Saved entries
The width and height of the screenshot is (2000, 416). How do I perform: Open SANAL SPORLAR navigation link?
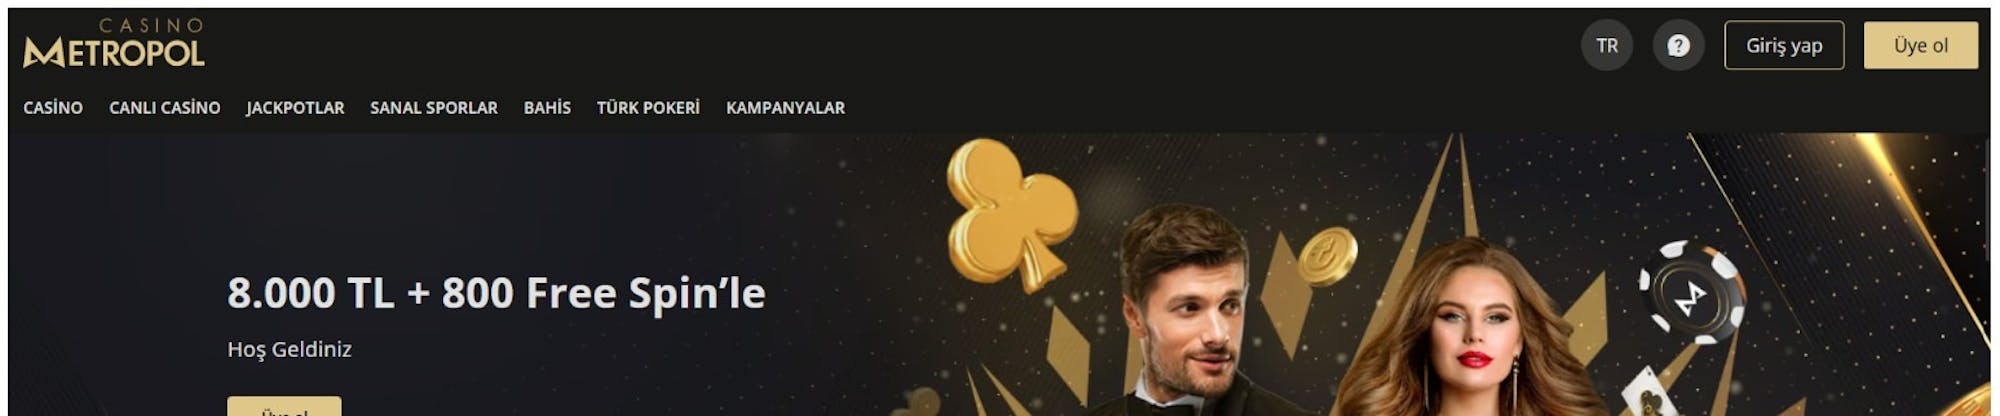coord(434,108)
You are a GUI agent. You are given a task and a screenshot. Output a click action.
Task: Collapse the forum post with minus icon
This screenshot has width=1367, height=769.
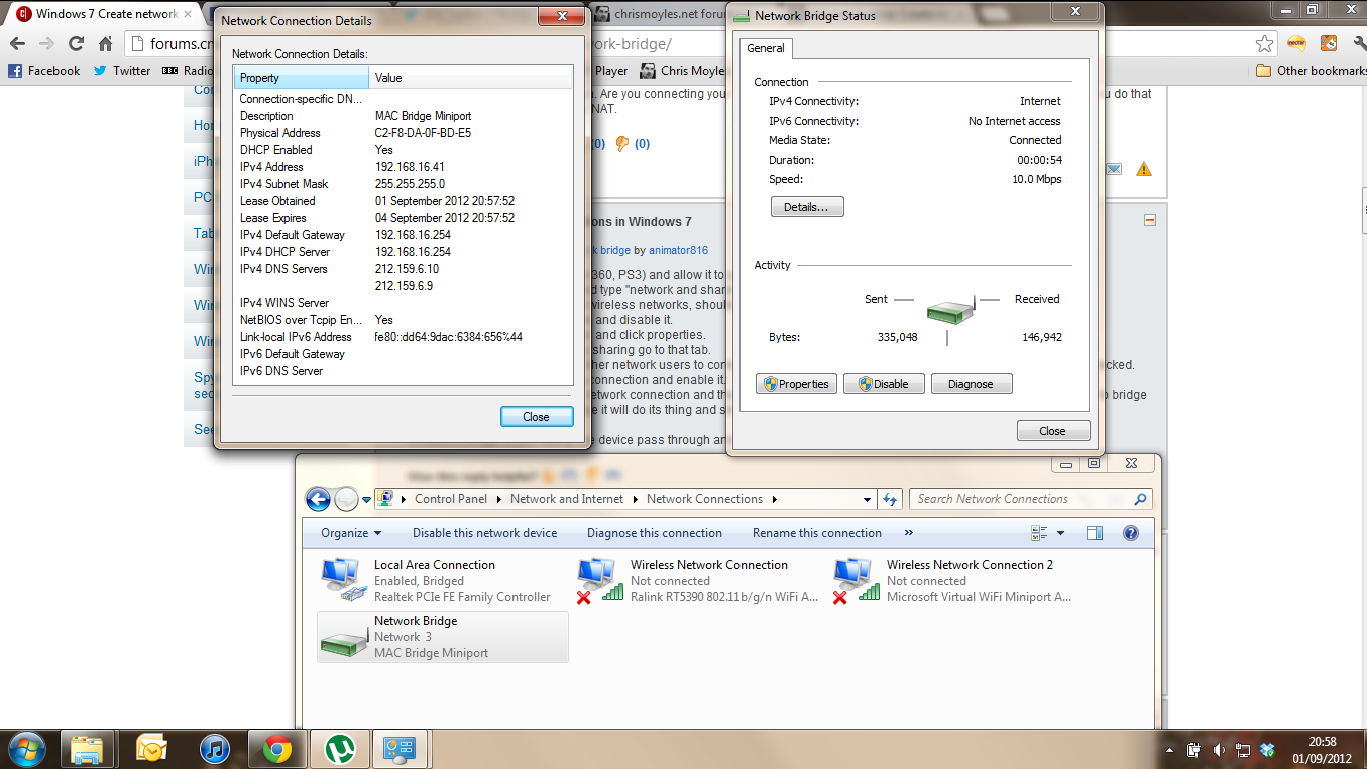(1150, 220)
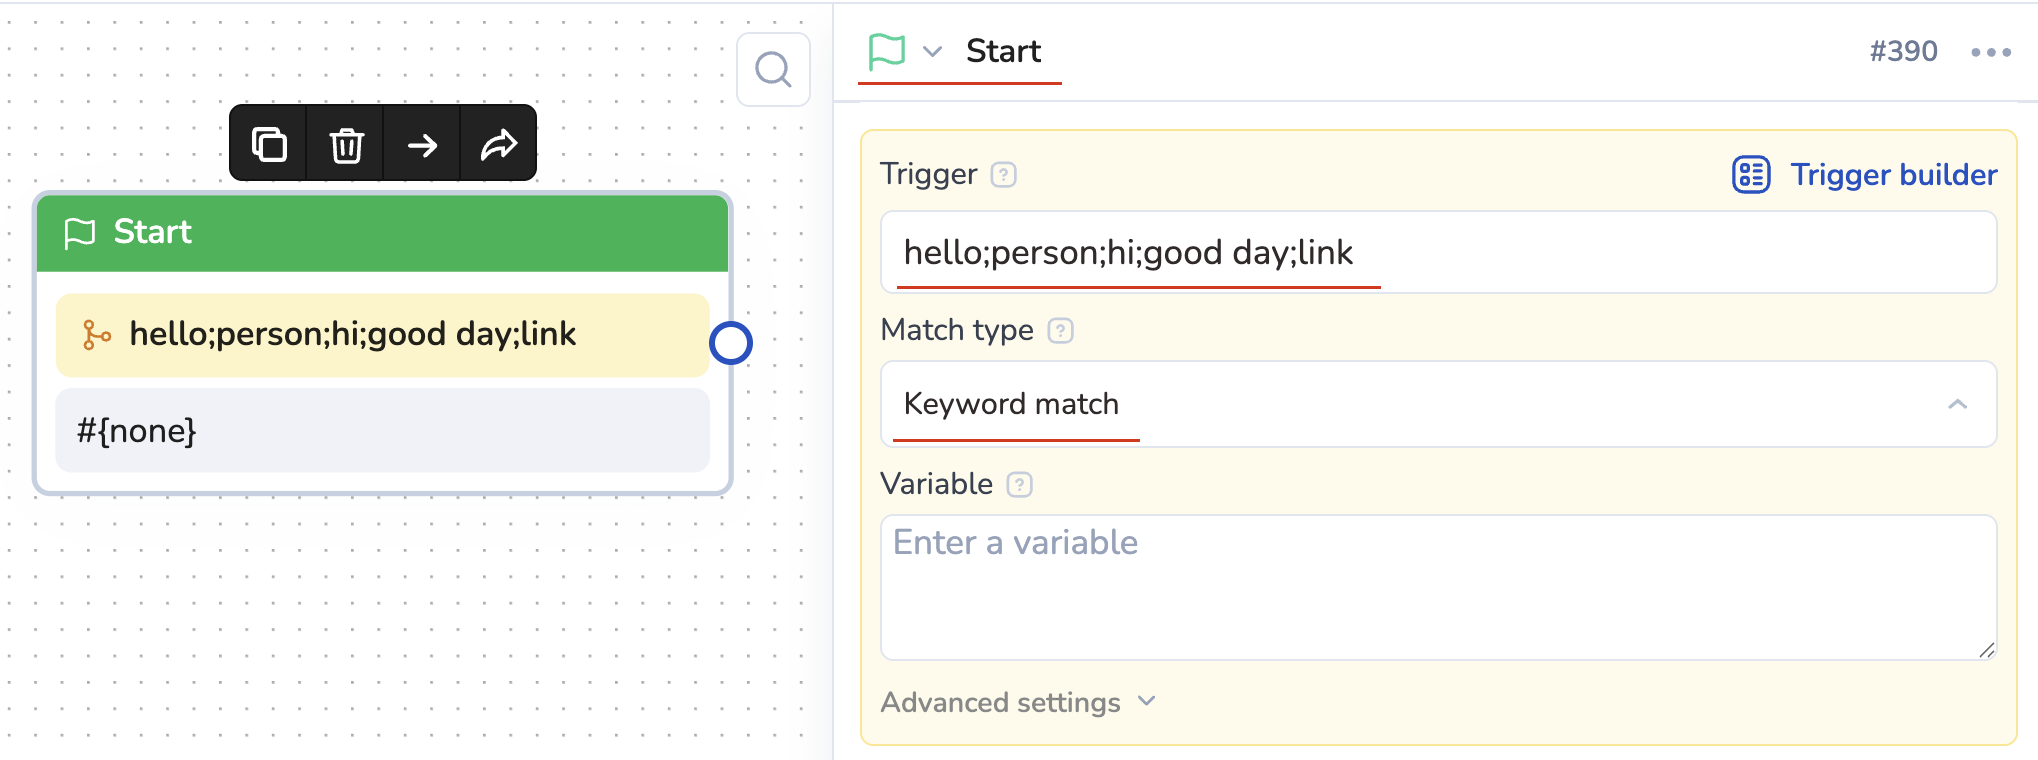The image size is (2038, 760).
Task: Click the #{none} row in Start node
Action: (x=382, y=431)
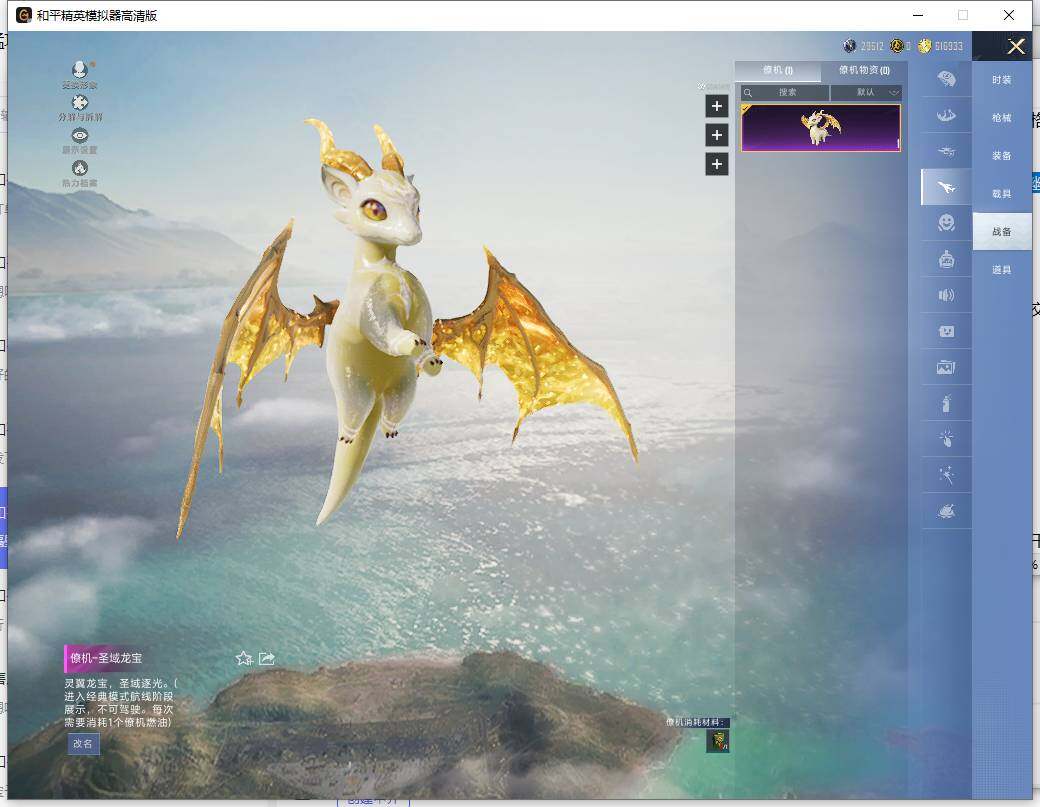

Assigned task: Reproduce the data above exactly, leaving out any picture in it.

Task response:
The width and height of the screenshot is (2000, 416). How do I perform: Open SANAL SPORLAR navigation link?
coord(434,108)
You are a GUI agent. You are given a task and a screenshot. Output a click action.
Task: Collapse the forum post with minus icon
This screenshot has width=1367, height=769.
(1150, 220)
The image size is (2038, 760).
Task: Click the #{none} row in Start node
Action: (x=382, y=431)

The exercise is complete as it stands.